Copy out every line of the records in which "settings" can be found.

== Given information ==

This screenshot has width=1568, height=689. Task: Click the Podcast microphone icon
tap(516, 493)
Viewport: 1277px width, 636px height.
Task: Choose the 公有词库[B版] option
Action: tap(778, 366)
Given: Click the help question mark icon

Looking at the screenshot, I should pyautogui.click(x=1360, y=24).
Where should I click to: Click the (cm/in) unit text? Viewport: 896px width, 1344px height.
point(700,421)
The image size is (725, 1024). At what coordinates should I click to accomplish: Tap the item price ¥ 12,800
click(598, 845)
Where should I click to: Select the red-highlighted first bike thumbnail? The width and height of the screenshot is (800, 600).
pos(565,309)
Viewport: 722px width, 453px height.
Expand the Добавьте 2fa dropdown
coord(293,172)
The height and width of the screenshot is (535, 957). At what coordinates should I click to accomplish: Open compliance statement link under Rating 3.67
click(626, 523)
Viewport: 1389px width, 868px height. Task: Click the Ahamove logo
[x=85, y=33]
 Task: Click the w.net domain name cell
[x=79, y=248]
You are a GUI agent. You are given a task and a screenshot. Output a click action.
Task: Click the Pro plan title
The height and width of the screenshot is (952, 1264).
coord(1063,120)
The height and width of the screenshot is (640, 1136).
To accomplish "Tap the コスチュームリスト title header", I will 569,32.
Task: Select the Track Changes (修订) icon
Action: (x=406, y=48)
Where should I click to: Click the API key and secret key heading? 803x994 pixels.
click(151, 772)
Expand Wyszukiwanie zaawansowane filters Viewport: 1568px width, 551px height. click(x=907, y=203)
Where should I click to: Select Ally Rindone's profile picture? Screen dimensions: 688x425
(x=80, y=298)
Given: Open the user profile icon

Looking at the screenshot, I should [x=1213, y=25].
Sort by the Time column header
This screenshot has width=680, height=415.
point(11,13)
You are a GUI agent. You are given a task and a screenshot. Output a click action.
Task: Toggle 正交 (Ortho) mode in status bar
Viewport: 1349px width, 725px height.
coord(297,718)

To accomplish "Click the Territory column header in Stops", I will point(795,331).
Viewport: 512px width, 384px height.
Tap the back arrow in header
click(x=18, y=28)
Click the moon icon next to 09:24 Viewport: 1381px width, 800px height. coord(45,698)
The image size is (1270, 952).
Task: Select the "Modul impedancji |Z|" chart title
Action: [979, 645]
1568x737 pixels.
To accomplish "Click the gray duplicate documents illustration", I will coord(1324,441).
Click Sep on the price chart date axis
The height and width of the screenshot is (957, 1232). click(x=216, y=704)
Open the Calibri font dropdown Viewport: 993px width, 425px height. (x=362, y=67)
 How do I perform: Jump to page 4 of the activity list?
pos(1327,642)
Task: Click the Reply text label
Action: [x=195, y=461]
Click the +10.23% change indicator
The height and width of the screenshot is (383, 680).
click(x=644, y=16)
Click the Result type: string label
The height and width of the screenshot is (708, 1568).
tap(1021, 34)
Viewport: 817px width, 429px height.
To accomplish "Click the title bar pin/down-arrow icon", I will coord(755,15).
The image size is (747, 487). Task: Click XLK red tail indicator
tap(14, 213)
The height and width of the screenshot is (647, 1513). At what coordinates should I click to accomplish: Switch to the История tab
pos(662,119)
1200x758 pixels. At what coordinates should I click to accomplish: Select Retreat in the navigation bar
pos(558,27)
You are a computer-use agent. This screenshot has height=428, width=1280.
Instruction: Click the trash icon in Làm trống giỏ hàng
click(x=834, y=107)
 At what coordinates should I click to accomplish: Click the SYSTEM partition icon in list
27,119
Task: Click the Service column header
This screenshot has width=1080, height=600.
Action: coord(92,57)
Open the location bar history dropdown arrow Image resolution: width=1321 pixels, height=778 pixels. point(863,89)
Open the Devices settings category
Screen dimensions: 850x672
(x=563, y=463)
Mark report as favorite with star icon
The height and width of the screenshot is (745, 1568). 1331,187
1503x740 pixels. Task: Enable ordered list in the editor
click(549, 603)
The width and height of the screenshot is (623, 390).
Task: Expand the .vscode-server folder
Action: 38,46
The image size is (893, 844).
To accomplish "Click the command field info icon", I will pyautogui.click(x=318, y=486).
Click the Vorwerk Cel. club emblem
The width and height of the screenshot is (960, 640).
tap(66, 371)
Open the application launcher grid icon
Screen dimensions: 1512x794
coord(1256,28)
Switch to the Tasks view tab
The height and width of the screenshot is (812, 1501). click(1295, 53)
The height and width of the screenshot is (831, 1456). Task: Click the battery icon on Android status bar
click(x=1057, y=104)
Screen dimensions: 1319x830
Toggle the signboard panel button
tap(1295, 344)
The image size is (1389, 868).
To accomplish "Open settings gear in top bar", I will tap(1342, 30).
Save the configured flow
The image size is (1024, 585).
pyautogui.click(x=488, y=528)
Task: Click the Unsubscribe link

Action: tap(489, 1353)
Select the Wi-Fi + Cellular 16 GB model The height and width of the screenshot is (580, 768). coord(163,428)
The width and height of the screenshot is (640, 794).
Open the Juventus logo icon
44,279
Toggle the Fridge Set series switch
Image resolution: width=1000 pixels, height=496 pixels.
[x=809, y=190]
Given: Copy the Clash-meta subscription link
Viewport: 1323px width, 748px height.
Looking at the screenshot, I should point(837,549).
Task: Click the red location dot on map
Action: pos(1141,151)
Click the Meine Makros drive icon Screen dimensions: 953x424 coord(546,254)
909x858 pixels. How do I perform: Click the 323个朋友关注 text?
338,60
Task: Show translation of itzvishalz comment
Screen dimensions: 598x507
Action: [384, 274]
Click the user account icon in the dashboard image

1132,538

===

■ **Written reply**:
Open the Devices settings category
To accomplish "Open settings gear in top bar", I will tap(1342, 30).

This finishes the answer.